FlexiMo: A Flexible Remote Sensing Foundation Model
- URL: http://arxiv.org/abs/2503.23844v1
- Date: Mon, 31 Mar 2025 08:46:05 GMT
- Title: FlexiMo: A Flexible Remote Sensing Foundation Model
- Authors: Xuyang Li, Chenyu Li, Pedram Ghamisi, Danfeng Hong,
- Abstract summary: FlexiMo is a flexible remote sensing foundation model that endows the pre-trained model with the flexibility to adapt to arbitrary spatial resolutions.<n>Central to FlexiMo is a spatial resolution-aware module that employs a parameter-free alignment embedding mechanism.<n>Experiments on diverse multimodal, multi-resolution, and multi-scale datasets demonstrate that FlexiMo significantly enhances model generalization and robustness.
- Score: 33.027094254412056
- License: http://arxiv.org/licenses/nonexclusive-distrib/1.0/
- Abstract: The rapid expansion of multi-source satellite imagery drives innovation in Earth observation, opening unprecedented opportunities for Remote Sensing Foundation Models to harness diverse data. However, many existing models remain constrained by fixed spatial resolutions and patch sizes, limiting their ability to fully exploit the heterogeneous spatial characteristics inherent in satellite imagery. To address these challenges, we propose FlexiMo, a flexible remote sensing foundation model that endows the pre-trained model with the flexibility to adapt to arbitrary spatial resolutions. Central to FlexiMo is a spatial resolution-aware module that employs a parameter-free alignment embedding mechanism to dynamically recalibrate patch embeddings based on the input image's resolution and dimensions. This design not only preserves critical token characteristics and ensures multi-scale feature fidelity but also enables efficient feature extraction without requiring modifications to the underlying network architecture.

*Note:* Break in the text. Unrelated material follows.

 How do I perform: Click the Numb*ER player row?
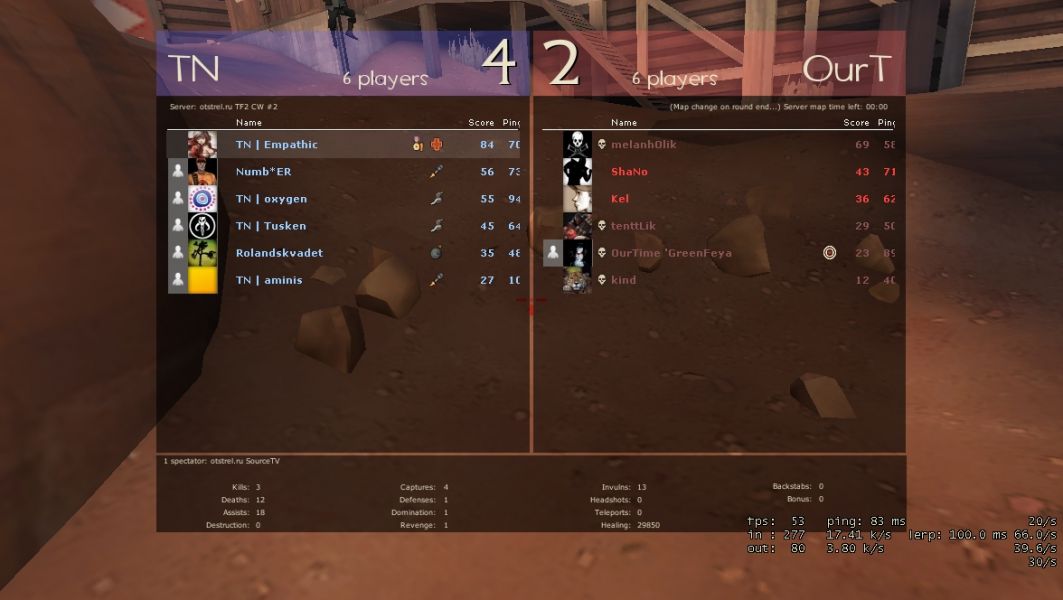pyautogui.click(x=264, y=172)
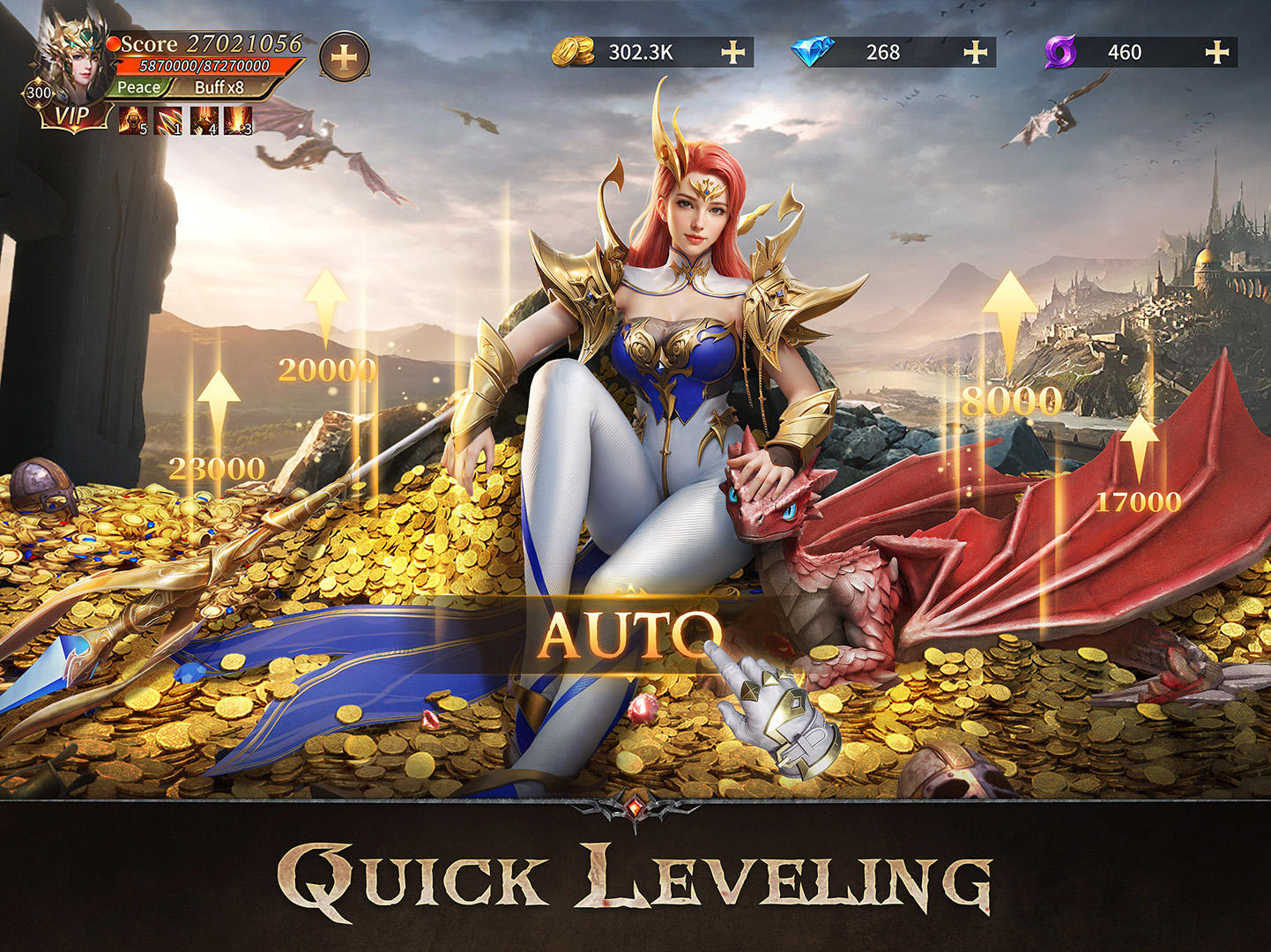Click plus beside the 460 purple currency
The height and width of the screenshot is (952, 1271).
coord(1217,53)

In addition, FlexiMo incorporates a lightweight channel adaptation module that leverages prior spectral information from sensors. This mechanism allows the model to process images with varying numbers of channels while maintaining the data's intrinsic physical properties. Extensive experiments on diverse multimodal, multi-resolution, and multi-scale datasets demonstrate that FlexiMo significantly enhances model generalization and robustness. In particular, our method achieves outstanding performance across a range of downstream tasks, including scene classification, land cover classification, urban building segmentation, and cloud detection. By enabling parameter-efficient and physically consistent adaptation, FlexiMo paves the way for more adaptable and effective foundation models in real-world remote sensing applications.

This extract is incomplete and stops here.